The Problem With Measuring PR Success

PR success can be more difficult to determine than other forms of marketing. Advertising, or paid media, will demonstrate immediate results. Those results will be easily quantifiable, giving you a simpler way to determine your ROI from an advertising campaign.

Marketing is a longer-term pursuit where the aim is usually to build a brand image. Its impact can be more difficult to quantify with immediate, short-term data points.

Similarly, PR campaigns can be difficult to evaluate precisely. PR shares some of the properties of advertising in that a campaign will usually result in an immediate boost to key metrics you are interested in, whether they are hits to your website or social sharing on social media sites.
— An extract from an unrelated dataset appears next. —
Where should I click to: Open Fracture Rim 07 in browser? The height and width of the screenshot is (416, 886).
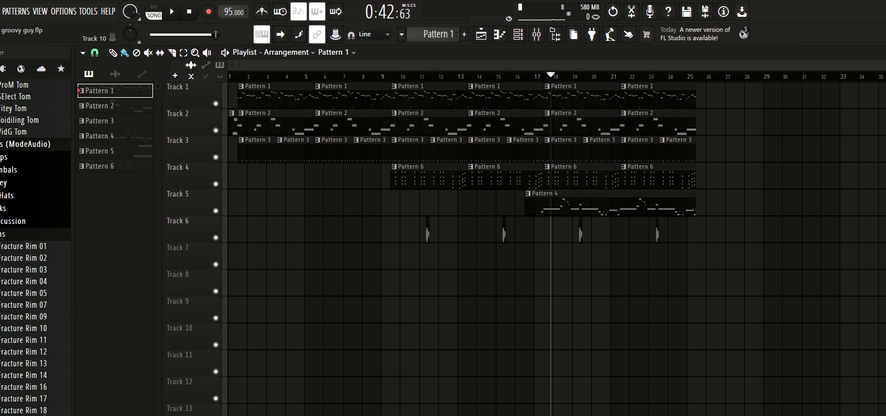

PR, however, also has long-term benefits that go beyond any immediate actions taken by your audience that you might be able to quantify. So while you should expect an instant profile boost, there are longer-term outcomes that are important to consider when assessing the success of a PR campaign. And those things are not as easy to measure.

Breaking It Down

Before you even begin a PR campaign, it is vital that you identify your goals. Without knowing what you want to achieve through any of your marketing endeavors, it is impossible to judge how successful your spend and efforts have been.

Having a pre-defined goal will help you identify a strategy to focus on. Your strategy might be reputation management, generating buzz or leads, or establishing your company as a thought leader in the industry. Whatever it is, be very clear about what you want to achieve and the strategy you intend to deploy to achieve it. At that point, you will have the KPIs to measure your results against.

Measuring Your Campaign’s Success

We have established that any PR campaign has easily quantifiable and not-so-easily quantifiable outcomes that need to be measured against your goals to determine how successful your campaign was. Let’s take a look at the easy-to-measure metrics first:

Press Clippings

Press clippings measure how many times your brand or product has been mentioned by media outlets, whether traditional or online. It is important, of course, that the publications and outlets that have mentioned your products are what your prospective customers are reading. The higher the number of press clippings, the more successful your PR campaign has been in raising brand awareness.

Impressions

By multiplying the number of press clippings by the circulation of the outlets that have mentioned your brand, you can calculate the number of media impressions you have earned. The higher the circulation of the outlet, the higher the number of impressions.

Traffic

Has traffic to your website risen since launching your PR campaign? If so, it has likely succeeded. With so many sales leads now coming through visits to your online assets, especially in the tech sector, hits to your website is an easy metric to use to determine how successful your campaign has been in generating interest in your company.

Google Analytics is your best friend here. By knowing where your customers are visiting your website from, you will quickly learn which outlets are driving the most valuable traffic and which are worth maintaining engagement with as you grow.

Social Media Mentions

How many times has your brand been mentioned on social media? Have those mentions been positive? Is your brand being mentioned (and heard) by the right people? These are important questions to answer when assessing the effectiveness of PR.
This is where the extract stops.